Without including any pictures, copy every line below exactly.

——

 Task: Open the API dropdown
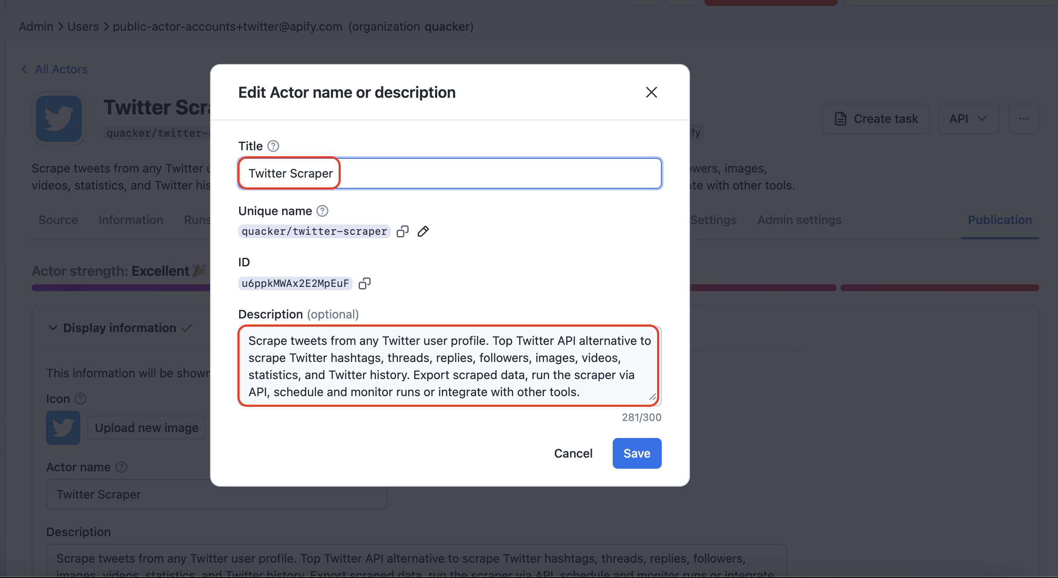coord(968,118)
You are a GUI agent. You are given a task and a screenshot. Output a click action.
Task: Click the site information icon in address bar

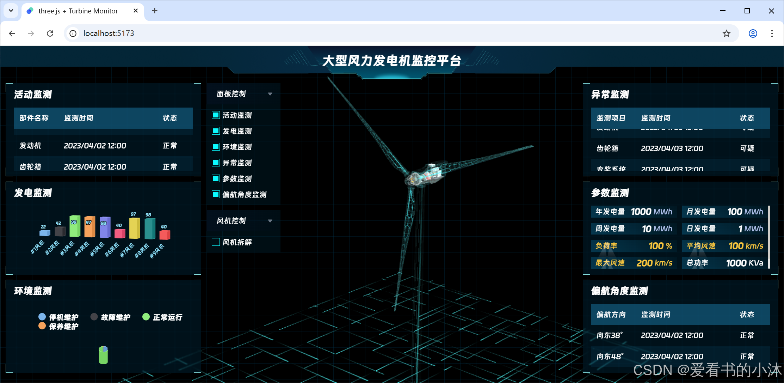click(x=73, y=34)
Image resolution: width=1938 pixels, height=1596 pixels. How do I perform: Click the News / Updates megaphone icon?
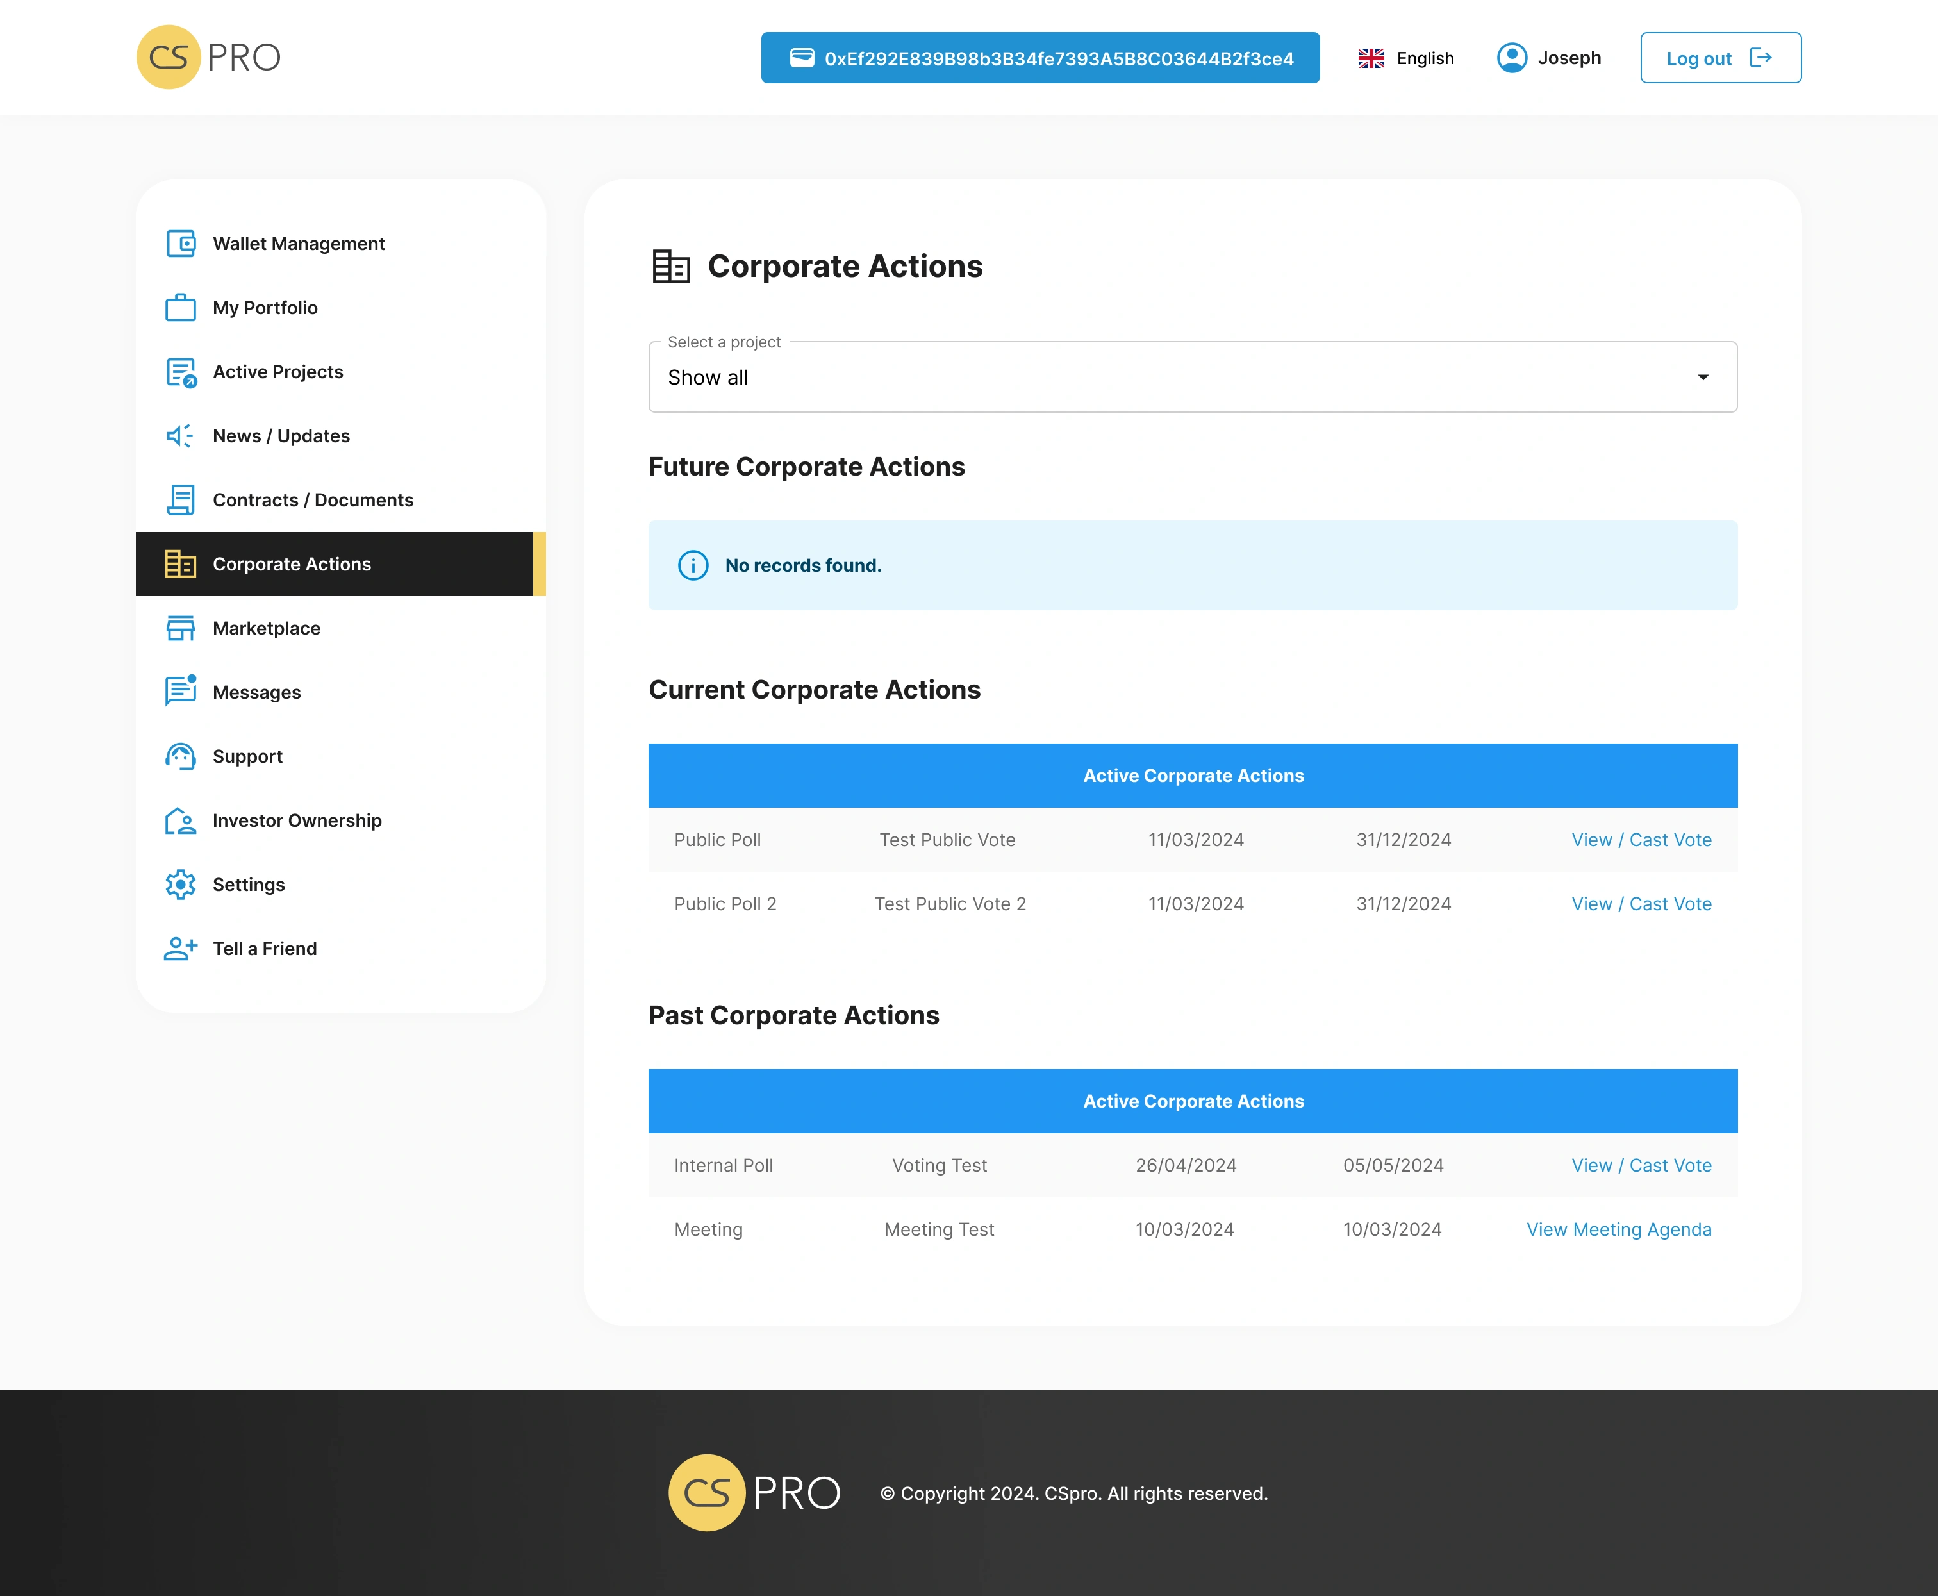coord(181,436)
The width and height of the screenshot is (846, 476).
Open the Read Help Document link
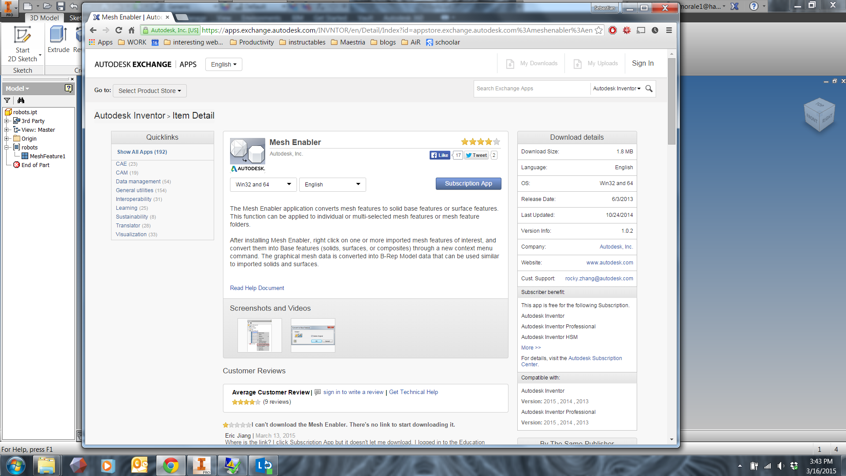[x=257, y=288]
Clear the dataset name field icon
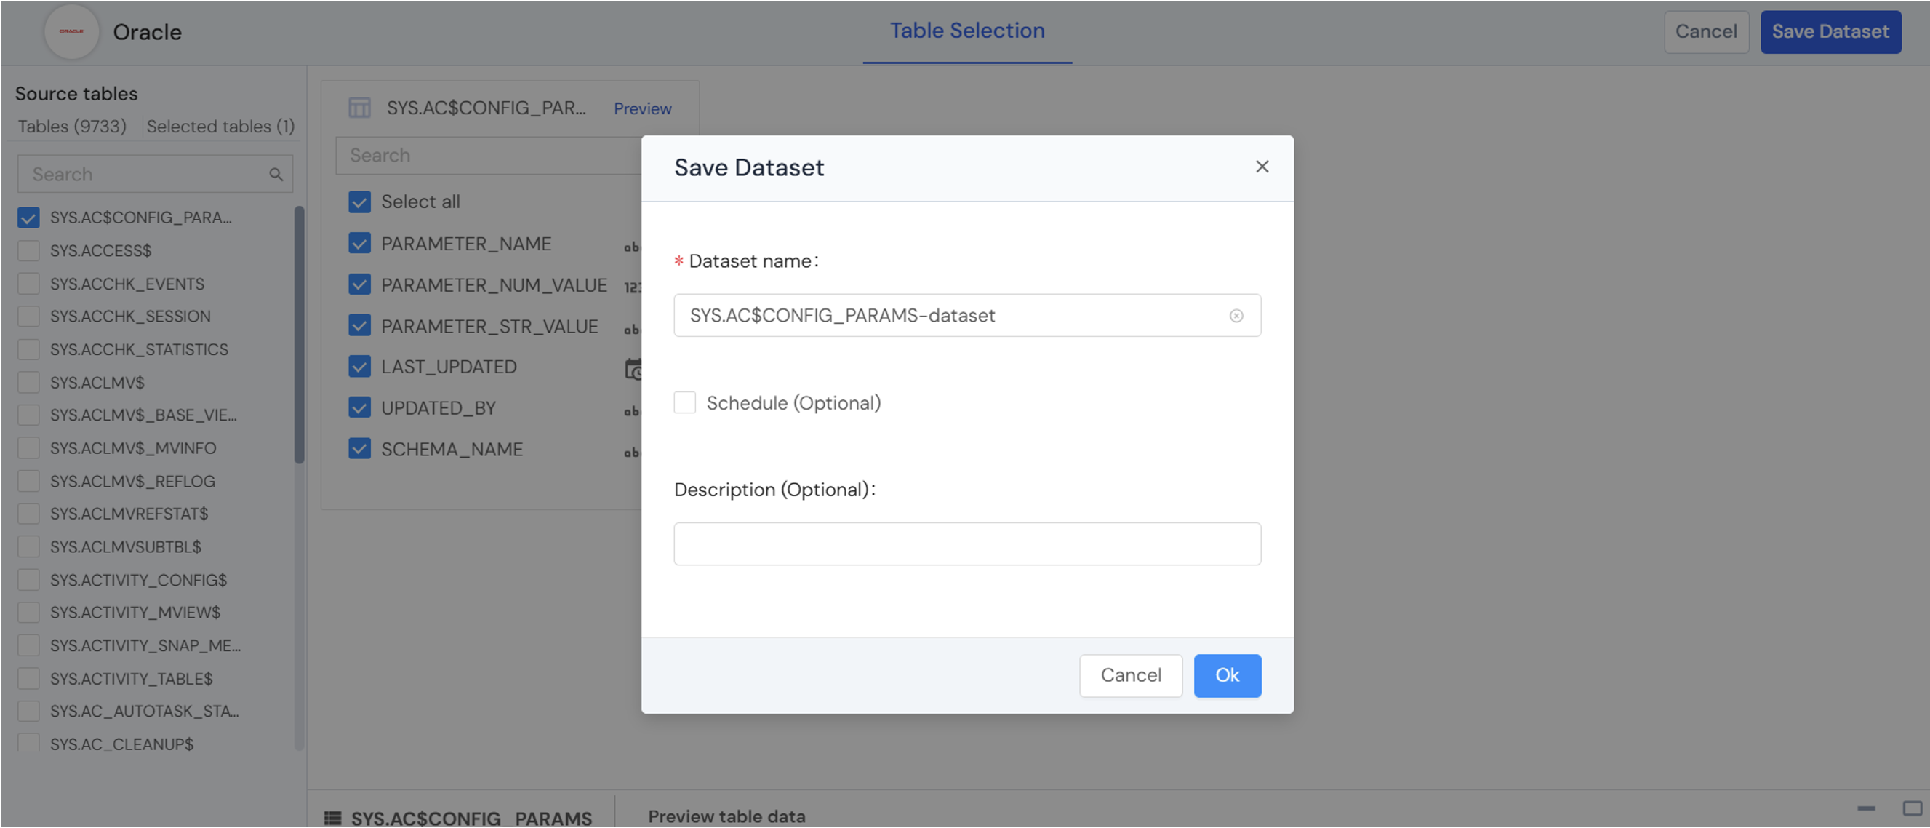This screenshot has height=828, width=1930. [x=1236, y=315]
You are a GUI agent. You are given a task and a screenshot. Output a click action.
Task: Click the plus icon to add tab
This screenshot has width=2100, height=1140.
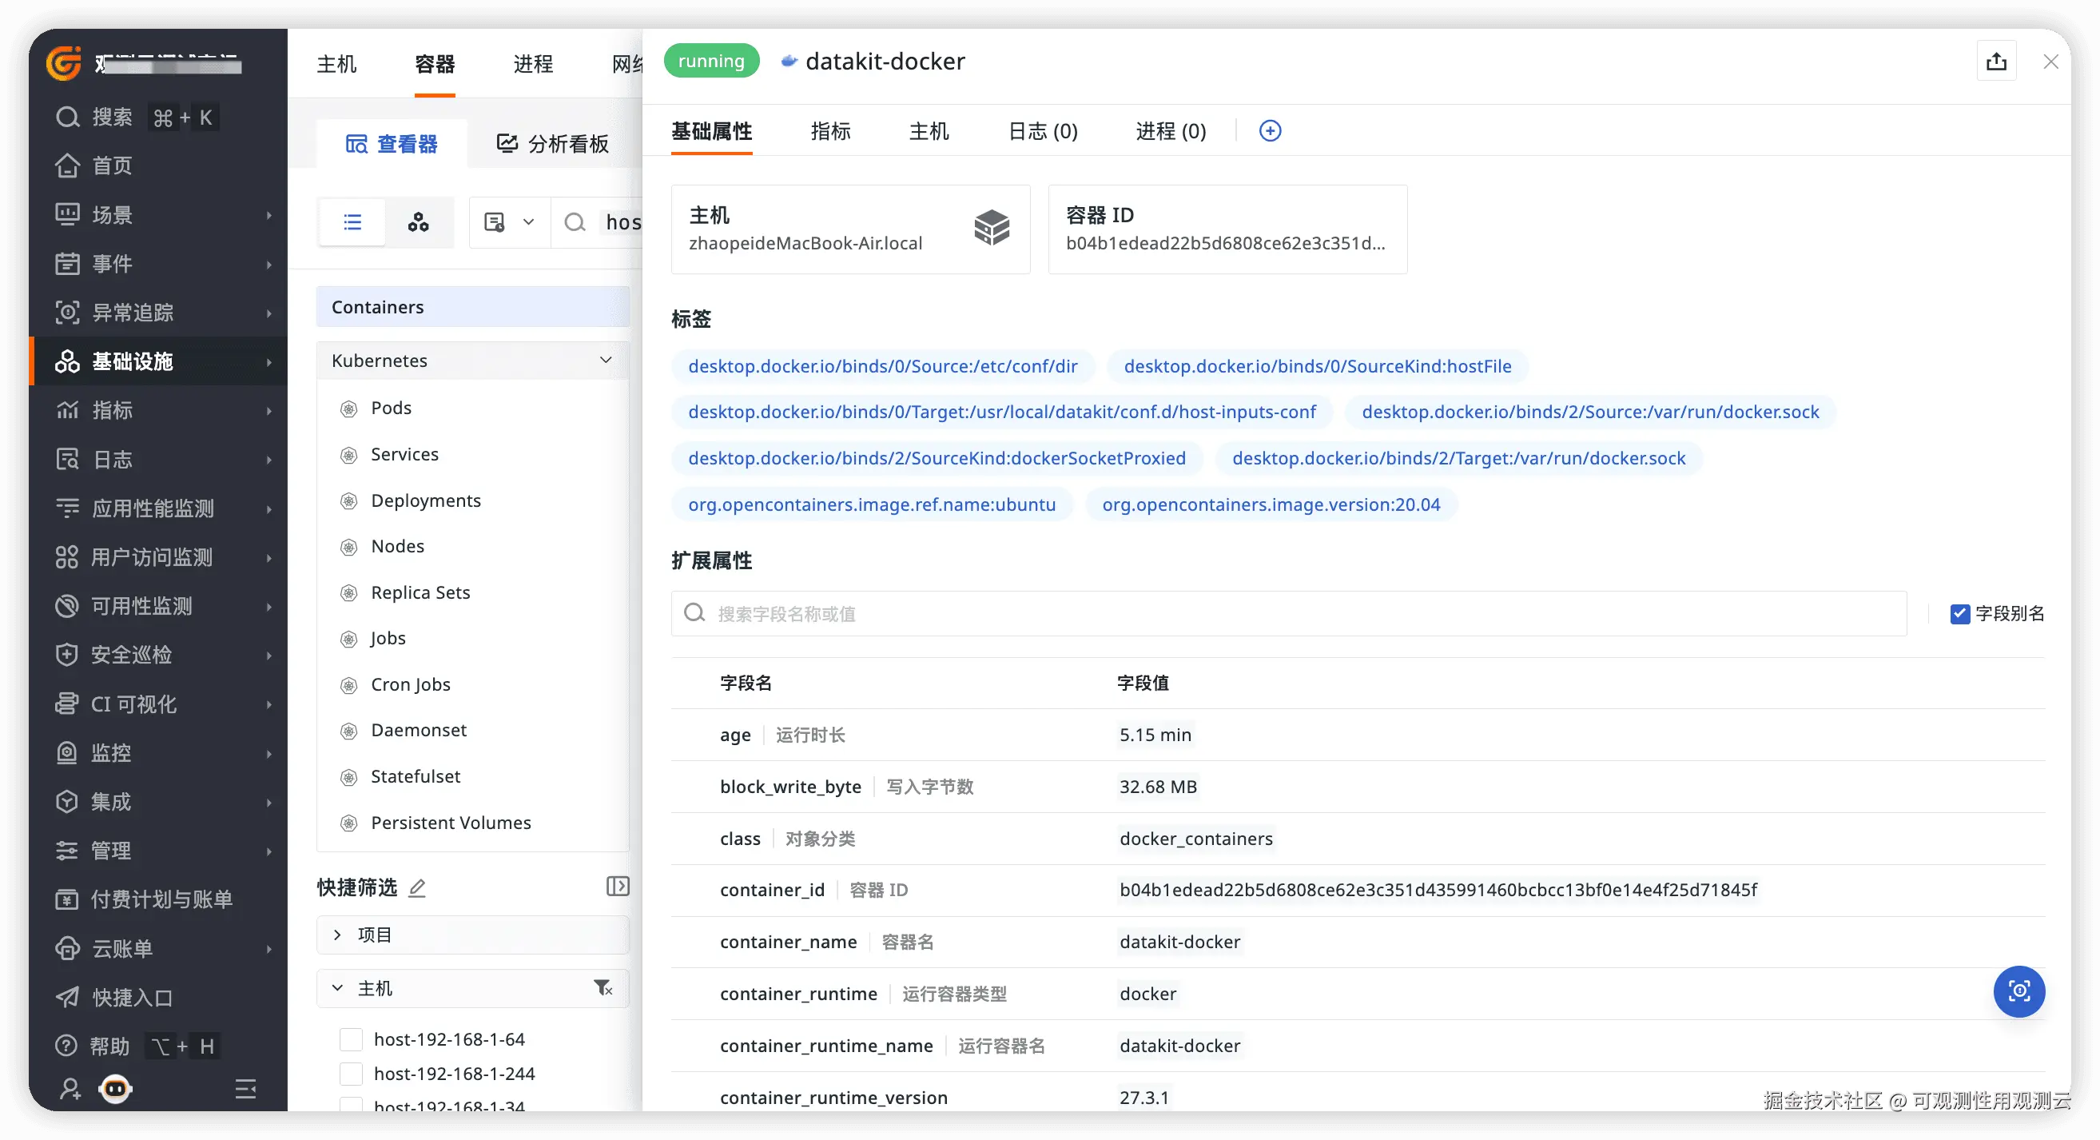click(1269, 130)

——

Problem solution ->
 Task: Open the API dropdown
coord(968,118)
You are a GUI agent. You are given a task and a screenshot. Output a click action.
Task: Click the site information icon in address bar

click(x=73, y=34)
Image resolution: width=1938 pixels, height=1596 pixels. How do I perform: Click the News / Updates megaphone icon?
coord(181,436)
The width and height of the screenshot is (846, 476).
Open the Read Help Document link
[x=257, y=288]
Clear the dataset name field icon
This screenshot has height=828, width=1930. [x=1236, y=315]
You are a GUI agent. You are given a task and a screenshot. Output a click action.
Task: Click the plus icon to add tab
This screenshot has width=2100, height=1140.
click(1269, 130)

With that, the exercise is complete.